ML Focus Shifting Toward Software

Hardware is faster, but software is easier, and for some applications that may be good enough.


New machine-learning (ML) architectures continue to garner a huge amount of attention as the race continues to provide the most effective acceleration architectures for the cloud and the edge, but attention is starting to shift from the hardware to the software tools.

The big question now is whether a software abstraction eventually will win out over hardware details in determining who the future winners are.

“Machine learning historically has come from a place where there was an emphasis on specific end applications, like object detection for automotive or natural-language understanding using voice,” said Sree Harsha Angara, product marketing manager for IoT, compute, and security at Infineon. “Now, ML has started to branch out to several types of applications, which puts more emphasis on design tools and software frameworks.”

Designers of machine-learning systems are starting to demand more from the machine-learning software development kits (SDKs), and some vendors are using their software to bury the hardware details. In the end, less optimal hardware with good software might succeed over better hardware with less software.

We’ve been here before
Compilers and other development tools have long been taken for granted on the software side. But when it came to hardware in the early ’80s, designers were expected to do their designs largely manually. While this has changed today, it took a rocky road to get there. And the programmable logic market was one of the first places where design software made a stand.

At first, PLD software served merely to eliminate busy work. In the early days of programmable logic devices (PLDs), engineers would work out their logic and then figure out which connections were needed in the programmable arrays. These literally would be handwritten in “fuse maps,” which then could be entered into programming equipment for physically configuring a device.

A big change happened with the introduction of programmable array logic, or PALs, by Monolithic Memories. Two things ramped up the PLD industry overall. First was an architectural change that reduced cost and increased speed. But more influentially, it saw the first release of a so-called PAL assembler, dubbed PALASM.

This eliminated the tedious process of mapping out the connections. Instead, one could enter Boolean equations — much more natural for engineers to work with — and let the tool figure out the programming details. This helped to create a serious inflection point in the business.

A few years after that, new entrants to the PLD market appeared, providing more architectural programmability. There always had been logic such devices couldn’t implement, so the race was on to come up with the most flexible architectures that were still fast and cheap.

A significant turning point came when Altera released its new architecture with MAX-PLUS design software. Engineers struggled to find the boundaries of what that architecture could do, and were pleasantly surprised. Equations that were expected to fail compilation actually worked, because the software was now doing more than simply converting Boolean equations into connections. Instead, it also was transforming those Boolean equations by, among other things, applying DeMorgan’s theorem to convert things that couldn’t be done into things that could be done.

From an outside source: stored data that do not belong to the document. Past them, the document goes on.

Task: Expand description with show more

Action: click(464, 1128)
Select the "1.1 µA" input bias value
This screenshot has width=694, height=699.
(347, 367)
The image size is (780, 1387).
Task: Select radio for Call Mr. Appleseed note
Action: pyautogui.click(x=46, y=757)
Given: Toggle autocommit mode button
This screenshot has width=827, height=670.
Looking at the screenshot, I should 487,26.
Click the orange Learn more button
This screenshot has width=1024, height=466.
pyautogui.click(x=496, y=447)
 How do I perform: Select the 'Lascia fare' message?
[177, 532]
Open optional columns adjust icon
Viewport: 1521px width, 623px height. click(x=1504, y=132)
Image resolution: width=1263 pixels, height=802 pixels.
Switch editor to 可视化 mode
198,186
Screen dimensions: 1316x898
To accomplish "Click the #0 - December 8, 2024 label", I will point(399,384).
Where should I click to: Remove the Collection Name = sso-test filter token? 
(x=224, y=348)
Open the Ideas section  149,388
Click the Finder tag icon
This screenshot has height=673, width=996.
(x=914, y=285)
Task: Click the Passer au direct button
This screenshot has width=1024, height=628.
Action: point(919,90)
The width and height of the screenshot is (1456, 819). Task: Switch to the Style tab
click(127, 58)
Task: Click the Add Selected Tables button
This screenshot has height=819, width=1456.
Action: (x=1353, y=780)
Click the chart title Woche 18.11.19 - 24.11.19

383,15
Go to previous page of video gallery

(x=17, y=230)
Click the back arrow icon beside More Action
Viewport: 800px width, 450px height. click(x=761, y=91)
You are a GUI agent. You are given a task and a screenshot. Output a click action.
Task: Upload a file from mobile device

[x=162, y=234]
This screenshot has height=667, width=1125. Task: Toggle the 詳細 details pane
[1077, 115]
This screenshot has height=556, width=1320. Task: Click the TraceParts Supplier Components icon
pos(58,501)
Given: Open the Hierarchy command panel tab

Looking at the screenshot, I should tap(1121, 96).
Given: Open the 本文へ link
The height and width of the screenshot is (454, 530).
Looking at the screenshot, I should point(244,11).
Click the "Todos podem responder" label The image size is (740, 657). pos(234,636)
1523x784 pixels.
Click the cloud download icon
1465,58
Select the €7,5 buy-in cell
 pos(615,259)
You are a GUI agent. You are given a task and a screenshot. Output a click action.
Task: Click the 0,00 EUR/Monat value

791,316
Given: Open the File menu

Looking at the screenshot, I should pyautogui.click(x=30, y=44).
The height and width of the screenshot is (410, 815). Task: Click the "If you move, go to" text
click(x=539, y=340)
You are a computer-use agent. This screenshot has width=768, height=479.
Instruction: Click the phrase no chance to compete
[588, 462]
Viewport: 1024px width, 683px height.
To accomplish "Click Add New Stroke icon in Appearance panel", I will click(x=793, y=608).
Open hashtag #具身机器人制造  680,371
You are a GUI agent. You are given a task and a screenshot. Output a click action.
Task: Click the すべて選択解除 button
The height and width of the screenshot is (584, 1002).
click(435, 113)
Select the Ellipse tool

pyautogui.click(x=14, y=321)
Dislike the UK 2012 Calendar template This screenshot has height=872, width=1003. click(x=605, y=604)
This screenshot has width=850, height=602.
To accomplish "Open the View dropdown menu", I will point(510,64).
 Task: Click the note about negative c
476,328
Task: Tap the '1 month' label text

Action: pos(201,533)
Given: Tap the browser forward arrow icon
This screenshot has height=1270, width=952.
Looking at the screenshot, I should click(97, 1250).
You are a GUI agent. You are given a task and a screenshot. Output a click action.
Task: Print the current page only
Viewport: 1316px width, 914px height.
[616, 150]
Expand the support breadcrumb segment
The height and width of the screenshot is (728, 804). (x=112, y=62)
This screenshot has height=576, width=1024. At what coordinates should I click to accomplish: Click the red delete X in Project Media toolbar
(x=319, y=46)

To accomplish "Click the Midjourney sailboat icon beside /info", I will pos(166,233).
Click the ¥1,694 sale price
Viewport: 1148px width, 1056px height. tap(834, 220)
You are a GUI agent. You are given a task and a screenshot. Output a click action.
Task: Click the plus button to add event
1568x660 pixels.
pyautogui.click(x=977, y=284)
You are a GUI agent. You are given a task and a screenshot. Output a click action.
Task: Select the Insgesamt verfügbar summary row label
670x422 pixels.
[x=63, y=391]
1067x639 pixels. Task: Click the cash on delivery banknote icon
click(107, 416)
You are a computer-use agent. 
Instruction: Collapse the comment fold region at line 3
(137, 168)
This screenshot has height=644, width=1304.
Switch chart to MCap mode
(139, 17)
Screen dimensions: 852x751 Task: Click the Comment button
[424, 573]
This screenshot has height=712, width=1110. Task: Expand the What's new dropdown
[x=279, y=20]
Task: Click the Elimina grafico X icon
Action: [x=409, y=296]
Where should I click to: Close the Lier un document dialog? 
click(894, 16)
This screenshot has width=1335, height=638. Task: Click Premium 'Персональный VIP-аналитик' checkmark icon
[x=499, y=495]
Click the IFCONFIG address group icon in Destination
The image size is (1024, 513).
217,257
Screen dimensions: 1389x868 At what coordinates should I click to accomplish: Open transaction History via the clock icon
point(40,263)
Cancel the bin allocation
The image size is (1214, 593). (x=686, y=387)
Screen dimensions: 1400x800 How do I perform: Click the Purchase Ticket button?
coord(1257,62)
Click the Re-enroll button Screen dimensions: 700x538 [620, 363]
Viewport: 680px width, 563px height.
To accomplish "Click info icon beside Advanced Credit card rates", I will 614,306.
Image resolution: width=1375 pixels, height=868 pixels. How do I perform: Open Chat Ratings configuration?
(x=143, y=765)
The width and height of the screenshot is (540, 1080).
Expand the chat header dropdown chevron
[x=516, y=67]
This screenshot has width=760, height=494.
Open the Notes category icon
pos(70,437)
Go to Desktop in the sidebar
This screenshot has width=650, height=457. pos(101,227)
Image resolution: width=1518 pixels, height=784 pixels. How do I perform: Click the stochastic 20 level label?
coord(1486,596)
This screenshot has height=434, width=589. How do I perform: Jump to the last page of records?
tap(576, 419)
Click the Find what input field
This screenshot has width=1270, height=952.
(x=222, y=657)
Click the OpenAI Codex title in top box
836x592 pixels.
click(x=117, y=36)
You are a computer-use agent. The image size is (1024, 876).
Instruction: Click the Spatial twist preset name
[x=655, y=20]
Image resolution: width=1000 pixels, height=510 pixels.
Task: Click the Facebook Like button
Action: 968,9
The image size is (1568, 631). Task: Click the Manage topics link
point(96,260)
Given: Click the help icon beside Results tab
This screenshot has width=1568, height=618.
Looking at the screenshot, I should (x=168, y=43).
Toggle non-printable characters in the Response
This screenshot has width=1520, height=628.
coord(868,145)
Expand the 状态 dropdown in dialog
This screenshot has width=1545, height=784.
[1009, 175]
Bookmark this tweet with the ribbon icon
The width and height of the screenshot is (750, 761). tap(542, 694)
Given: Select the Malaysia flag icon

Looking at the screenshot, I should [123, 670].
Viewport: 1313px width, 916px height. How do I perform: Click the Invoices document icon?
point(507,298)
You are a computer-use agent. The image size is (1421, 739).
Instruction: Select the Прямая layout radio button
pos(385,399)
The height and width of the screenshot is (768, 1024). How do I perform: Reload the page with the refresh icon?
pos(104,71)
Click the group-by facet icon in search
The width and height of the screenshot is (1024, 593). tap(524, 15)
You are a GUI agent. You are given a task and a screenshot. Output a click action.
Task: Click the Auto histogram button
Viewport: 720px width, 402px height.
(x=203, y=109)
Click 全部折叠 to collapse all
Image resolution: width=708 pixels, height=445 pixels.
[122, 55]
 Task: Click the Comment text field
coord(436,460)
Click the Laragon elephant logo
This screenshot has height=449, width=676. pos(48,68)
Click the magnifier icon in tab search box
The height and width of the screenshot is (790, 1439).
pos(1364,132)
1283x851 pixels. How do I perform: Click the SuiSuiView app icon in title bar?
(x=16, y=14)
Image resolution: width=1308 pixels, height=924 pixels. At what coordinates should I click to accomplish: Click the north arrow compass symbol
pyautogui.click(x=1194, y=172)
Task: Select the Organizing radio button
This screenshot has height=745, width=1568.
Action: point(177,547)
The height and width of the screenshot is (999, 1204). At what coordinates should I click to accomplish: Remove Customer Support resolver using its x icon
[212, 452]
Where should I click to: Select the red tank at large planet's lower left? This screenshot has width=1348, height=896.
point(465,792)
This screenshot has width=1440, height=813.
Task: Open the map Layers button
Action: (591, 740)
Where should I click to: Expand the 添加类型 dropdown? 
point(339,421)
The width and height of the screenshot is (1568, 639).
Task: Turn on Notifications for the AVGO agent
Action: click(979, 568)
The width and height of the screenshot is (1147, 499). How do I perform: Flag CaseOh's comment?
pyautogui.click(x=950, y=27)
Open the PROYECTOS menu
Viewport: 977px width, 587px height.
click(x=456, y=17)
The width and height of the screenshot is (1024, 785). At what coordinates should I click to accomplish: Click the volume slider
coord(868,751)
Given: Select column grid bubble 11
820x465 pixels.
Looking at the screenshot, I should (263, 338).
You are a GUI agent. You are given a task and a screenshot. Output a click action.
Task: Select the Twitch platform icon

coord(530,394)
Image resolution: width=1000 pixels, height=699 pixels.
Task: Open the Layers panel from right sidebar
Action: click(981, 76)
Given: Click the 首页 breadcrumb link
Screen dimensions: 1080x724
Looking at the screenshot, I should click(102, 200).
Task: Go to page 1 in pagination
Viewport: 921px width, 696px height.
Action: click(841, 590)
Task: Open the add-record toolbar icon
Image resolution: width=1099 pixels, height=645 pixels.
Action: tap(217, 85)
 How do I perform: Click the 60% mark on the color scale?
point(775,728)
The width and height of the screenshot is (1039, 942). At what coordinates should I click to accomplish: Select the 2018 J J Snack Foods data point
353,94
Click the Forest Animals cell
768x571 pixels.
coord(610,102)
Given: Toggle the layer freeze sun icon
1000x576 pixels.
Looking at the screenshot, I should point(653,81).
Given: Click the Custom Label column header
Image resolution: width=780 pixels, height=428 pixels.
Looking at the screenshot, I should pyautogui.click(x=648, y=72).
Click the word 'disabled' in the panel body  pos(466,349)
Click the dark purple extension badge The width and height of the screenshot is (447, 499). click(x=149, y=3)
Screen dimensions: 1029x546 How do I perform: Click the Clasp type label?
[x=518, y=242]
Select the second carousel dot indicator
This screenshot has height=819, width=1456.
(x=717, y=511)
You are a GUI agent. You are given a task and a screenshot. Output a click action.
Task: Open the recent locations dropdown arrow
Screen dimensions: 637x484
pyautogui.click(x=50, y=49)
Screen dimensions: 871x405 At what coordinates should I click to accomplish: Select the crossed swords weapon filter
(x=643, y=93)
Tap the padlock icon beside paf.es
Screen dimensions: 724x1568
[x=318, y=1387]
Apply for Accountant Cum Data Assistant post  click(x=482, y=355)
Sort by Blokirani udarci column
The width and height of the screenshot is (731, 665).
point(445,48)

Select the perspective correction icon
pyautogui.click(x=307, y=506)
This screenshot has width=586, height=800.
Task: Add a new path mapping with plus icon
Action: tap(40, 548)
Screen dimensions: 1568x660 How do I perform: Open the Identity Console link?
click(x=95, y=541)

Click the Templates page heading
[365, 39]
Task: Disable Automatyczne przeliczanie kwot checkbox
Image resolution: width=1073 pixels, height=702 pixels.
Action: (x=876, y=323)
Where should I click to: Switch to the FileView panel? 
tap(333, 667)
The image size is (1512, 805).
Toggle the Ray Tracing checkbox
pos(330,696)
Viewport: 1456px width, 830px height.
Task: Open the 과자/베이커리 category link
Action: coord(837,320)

This was a game changer, and it significantly raised the stakes for the software side of the business. Try as you might to point out architectural weaknesses in the hardware, as long as the software masked those weaknesses, it was a losing argument.

The business had to that point been dominated by hardware companies, with AMD the leader (having acquired Monolithic Memories). But hardware companies weren’t good at making software, and they didn’t like doing it. So rather than struggle with software, AMD outsourced the work to a small software company. That turned out to be a strategic mistake, and the company ultimately went out of business, selling some technology to AMD’s newly spun-out Vantis subsidiary (which was ultimately not successful), and some to Xilinx, then a newcomer on the scene with its fancy FPGAs (which were wildly successful).

In the end, it was the software that determined the winner. Hardware features followed a leapfrog pattern, and the tools proved to be the differentiator.

“History is littered with remarkable FPGA hardware architectures that all stumbled and exist no more, in part due to the lack of an effective toolchain,” said Stuart Clubb, principal product manager at Siemens EDA. “It doesn’t matter how good a hardware platform is if you don’t have the software to efficiently and effectively leverage that platform.”

A machine-learning parallel?
Today, all eyes are on artificial intelligence, and companies are trying to find the best architecture for machine-learning accelerators that will work either in the cloud or at the edge. While cloud instantiations have dominated, edge implementations — with their tough power and cost requirements — have spurred much more creativity.

But it’s become increasingly difficult to understand the impact of the differences between these architectures. It almost feels as if the big ideas are behind us, with companies pushing and pulling on different parameters in order to find a sweet spot for performance, power, and cost.

“The problem that people are running into is that they have these hardware solutions and are not able to optimize them or get the level of utilization that they want,” said Dana McCarty, vice president of sales and marketing, inference products at Flex Logix.

Machine learning always had a software element to it, since the whole idea of training and implementing a machine-learning solution is no mean feat. The existence of early machine-learning frameworks like Caffe and TensorFlow made AI applications practical and accessible to a larger number of developers.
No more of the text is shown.